What would you do with $10,000 if it was handed to you right now?

Maybe I'd donate it to our local Plunket. Those guys are awesome. Godsends for young mums.

What's the best thing you've ever done with money?

I quit my job, and borrowed $25,000 to start Icebreaker when I was 24. I told the bank I needed the money to install a new kitchen in my highly mortgaged house and used the funds to kickstart Icebreaker.

What's your greatest investment remorse?

Rod Drury asked me to be on the board of Xero when he was first getting started, but I declined as I was "too busy" (too disorganised, more like). I would have learnt so much, what an amazing business and ethos.

What's the best thing about being wealthy?

My goal has always been to be in a position where I can support my family and pursue my dreams without having to worry about money.

What's your most treasured purchase?

I can't think of anything material that I'm really attached to. My most important things are probably pictures I've taken of my family.
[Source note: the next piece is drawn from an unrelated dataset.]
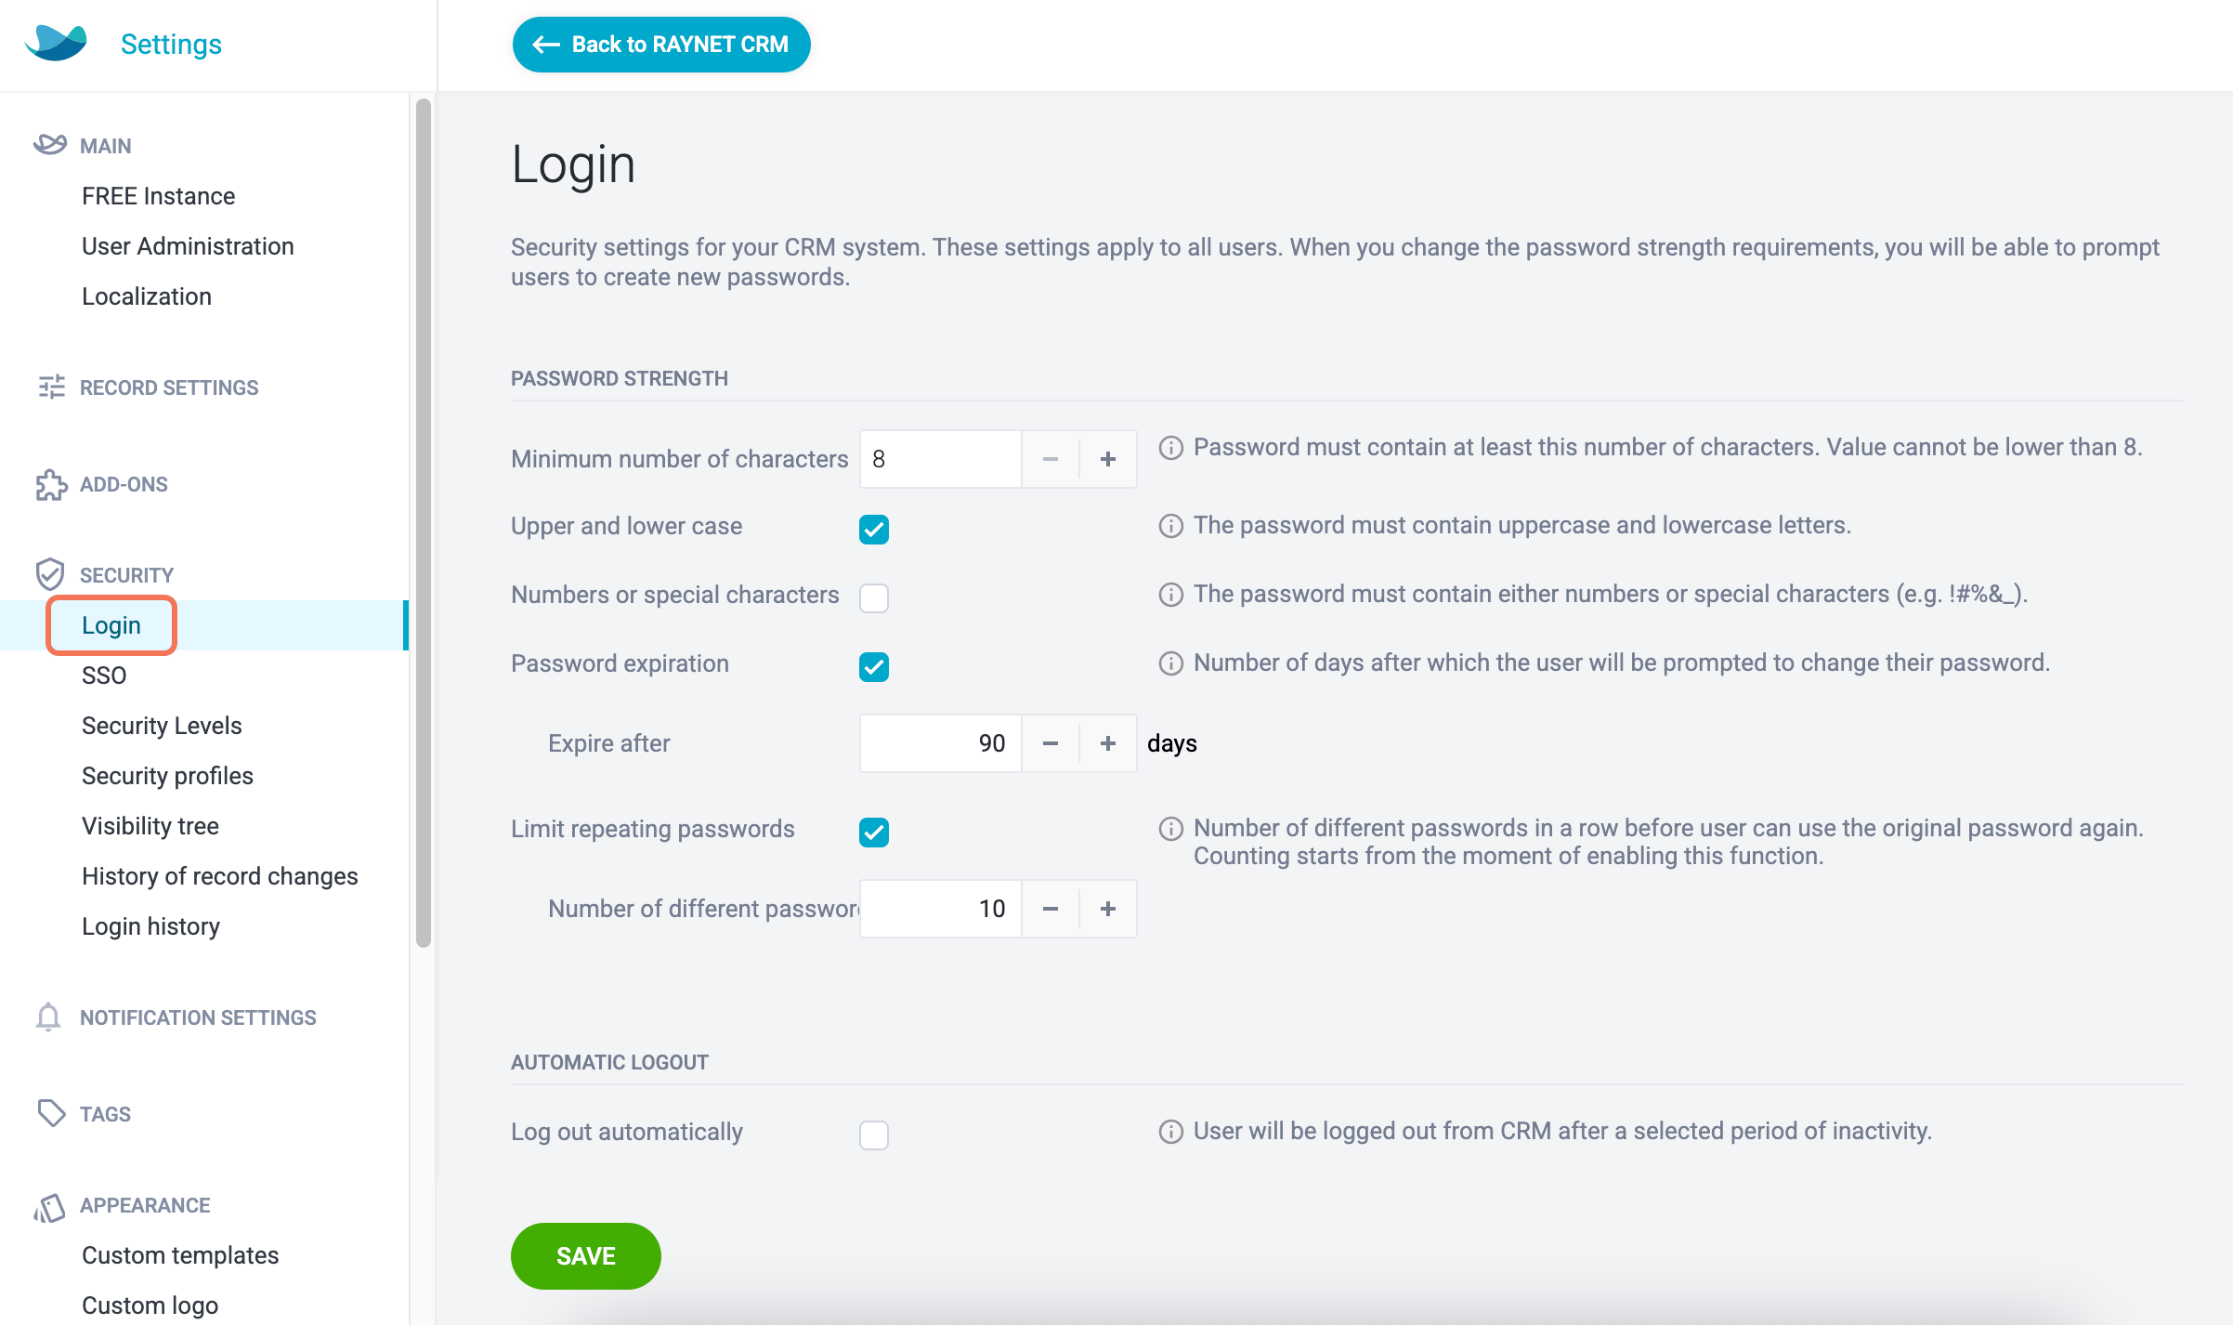Image resolution: width=2233 pixels, height=1325 pixels.
Task: Click the Main section icon
Action: [x=50, y=145]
The NZ economy could be fixed if only…

I think we are in pretty good shape, all things considered. There is never a single silver bullet, it's always about the portfolio of choices the government makes, and how strong the local businesses are. I applaud the current focus on child welfare, education, clean energy, and roads.

If you could go back in time, what would you tell your 10-year-old self to do with his pocket money?

Back then I spent it on electronics so I could build things. I'd do the same if I had my time over. Learning to be creative and to build stuff, is so critical for kids. Lego is still the greatest toy ever invented.